COPY THE DISK TO PROXMOX
An OVA file is similar to a TAR or ZIP archive. Extract its contents:
tar xvf Whonix-Gateway-CLI.ova
Start a temporary web server from the directory where the OVA was extracted:
python3 -m http.server 8080
Alternatively, scp can be used to copy the file over SSH.
On the Proxmox Shell, download the disk file. Adjust the URL as needed.
wget http://10.10.10.10:8080/Whonix-Gateway-CLI-disk001.vmdk
PROXMOX NETWORKS
Go to Node (pve) > System > Network > Create > Linux Bridge.

Click Apply Configuration.

Note that the new bridge has no gateway assigned and is not attached to any physical port.
CREATE VIRTUAL MACHINE
Click Create VM on the desired node. No special configuration is required when creating the VM.
Since the VirtualBox export used a SATA disk, the same bus and device number should be used to avoid any mismatch.

As shown in the VM summary, no more than 512 MB of RAM and 2 CPU cores are needed.

Click Finish.
ATTACH THE DISK
On the Proxmox Shell, from the directory where the disk was downloaded, run the following command:
qm importdisk 109 Whonix-Gateway-CLI-disk001.vmdk local-lvm -format qcow2
Note: Adjust the VM number and storage location as needed.
The original VMDK file can now be deleted or kept for future use.
Go to WhonixGateway > Hardware, select Hard Disk (sata0), click Detach, then Remove. Double-click Unused Disk 0, select SATA, and click Add.

ATTACH SECOND NETWORK
In the same Hardware configuration, click Add > Network Device, select vmbr2, and click Add.
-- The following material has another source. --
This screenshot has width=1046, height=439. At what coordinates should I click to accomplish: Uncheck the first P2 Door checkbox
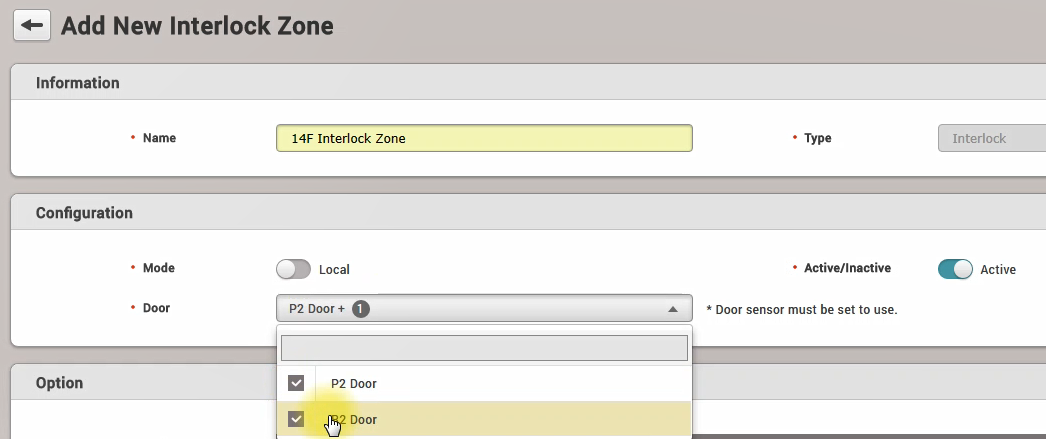click(x=296, y=383)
The result should look like this:

BOOT SEQUENCE
Go to Options > Boot Order > Edit and enable only sata0.

Click OK.
CONFIGURE NETWORK INTERFACE
Start the VM and open the Console.

If everything went correctly, the bootloader will appear and the VM will be up within a few seconds.
sudo nano /etc/network/interfaces.d/30_non-qubes-whonix
The eth0 interface is the public (WAN) side of the Whonix gateway, and eth1 is the private (LAN) side.
No changes are needed on the private side. On the public side, a static IP must be set to an address not already in use on your local network.
Whonix does not support DHCP, so make sure to choose an IP outside your LAN’s DHCP lease range.

Reboot the VM.
sudo reboot
Then test for internet connectivity.
sudo apt update

Note: The repositories are being reached through Tor. It works!
RUN A CLIENT ON THE SECONDARY NETWORK
Attach any client VM or container to the secondary isolated network vmbr2 and start it.
It will not work out of the box because the Whonix Gateway does not assign IPs to clients. This must also be configured manually.
Use the Console to configure the network interface. In this example, a Debian container is used:
nano /etc/network/interfaces
auto lo
iface lo inet loopback
auto eth0
iface eth0 inet static
address 10.152.152.11/18
gateway 10.152.152.10
reboot
Test for connectivity. All traffic is now routed anonymously through Tor.
BONUS
Have you heard of Qubes OS [Link]? While Whonix focuses on privacy and routes all traffic through Tor, Qubes OS takes a security-first approach through strict compartmentalization between virtual machines.
Qubes OS is a Type 1 hypervisor based on the Xen Project. It isolates workloads for maximum security and reliability, whether running separate production and development environments or safely analyzing malware without risking other systems.